__GIVEN PROBLEM__
Gather every line in the records below that contains the word "pixels". Case counts.

[Item coordinate data]
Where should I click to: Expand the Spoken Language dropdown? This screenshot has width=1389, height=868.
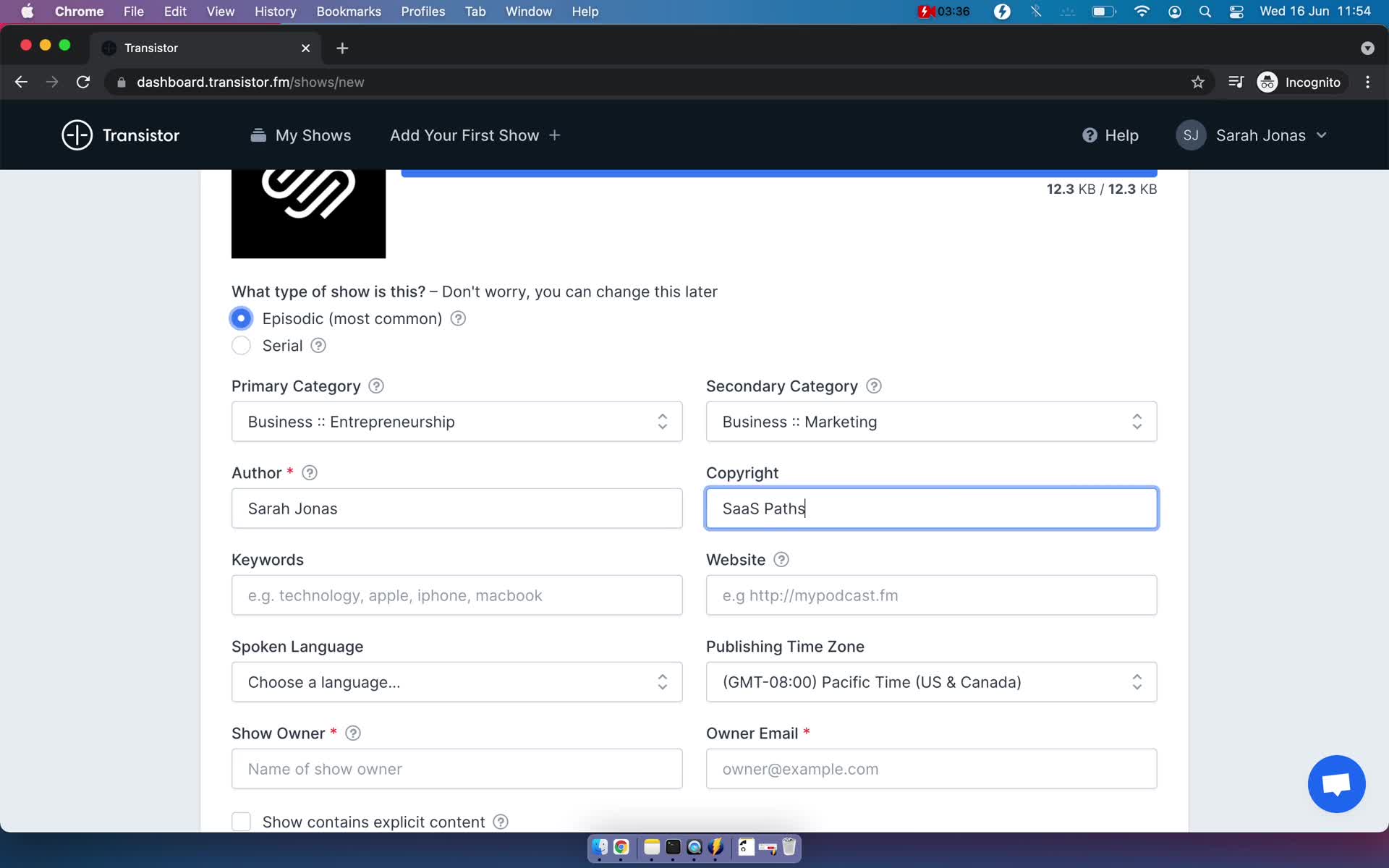(x=456, y=682)
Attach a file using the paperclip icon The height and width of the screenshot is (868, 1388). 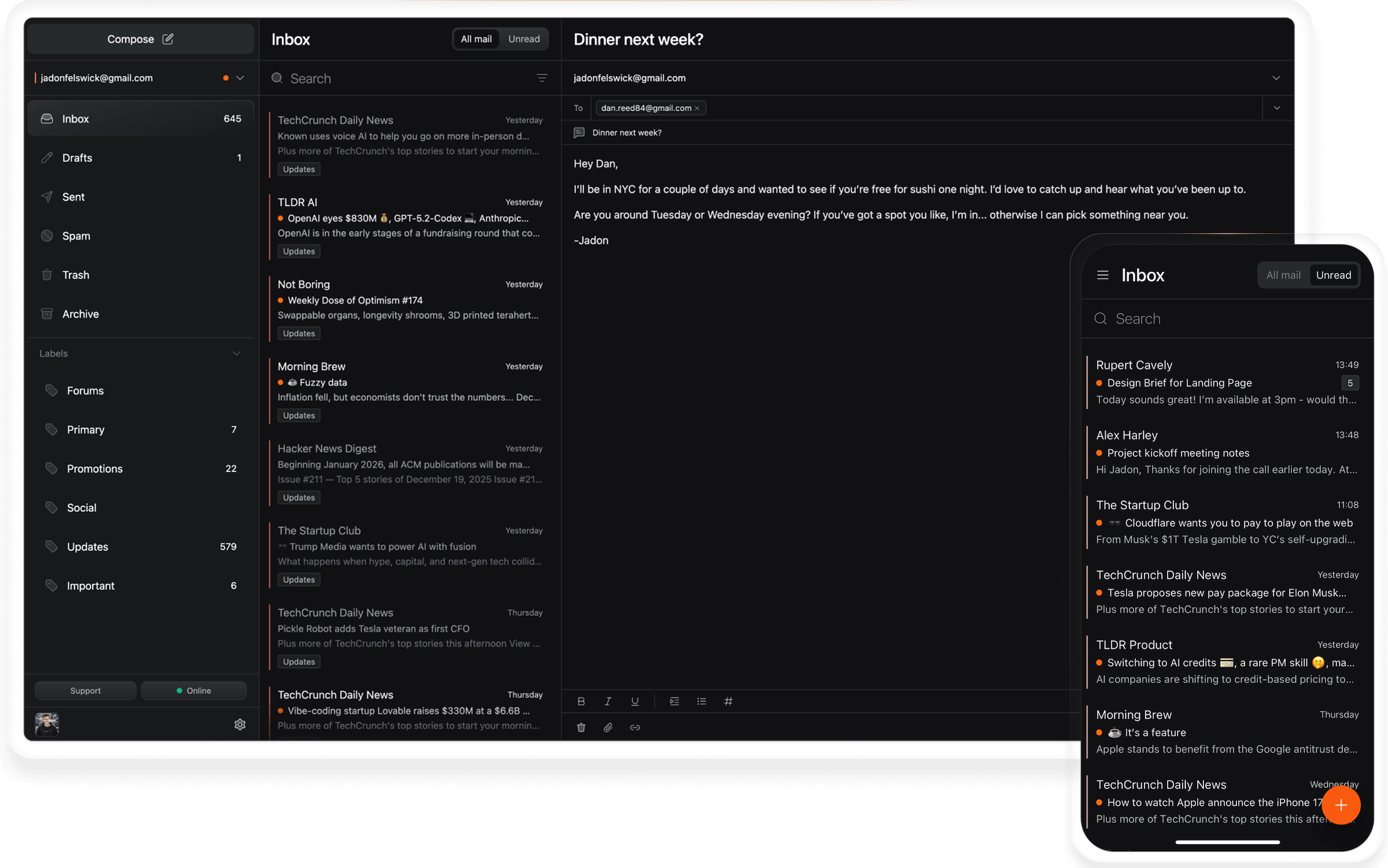pyautogui.click(x=608, y=727)
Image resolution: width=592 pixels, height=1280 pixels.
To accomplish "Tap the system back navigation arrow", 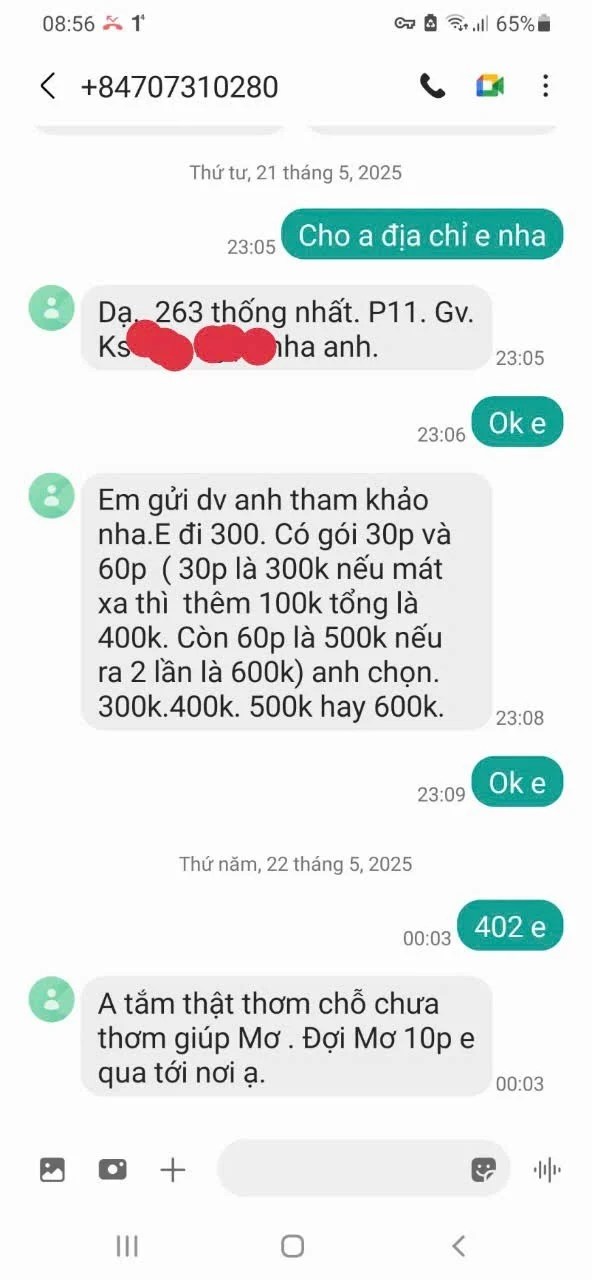I will [x=458, y=1245].
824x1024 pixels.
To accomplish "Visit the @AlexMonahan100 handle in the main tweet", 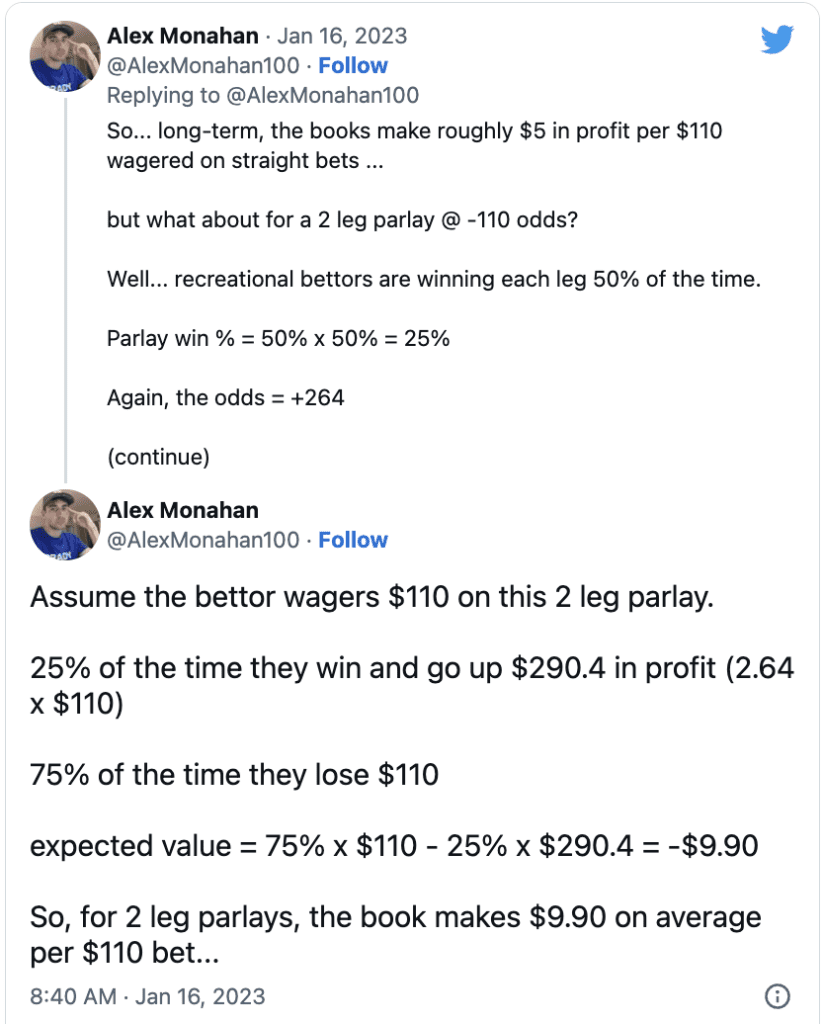I will (203, 540).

__OUTPUT BELOW__
Image resolution: width=592 pixels, height=1280 pixels.
824x1024 pixels.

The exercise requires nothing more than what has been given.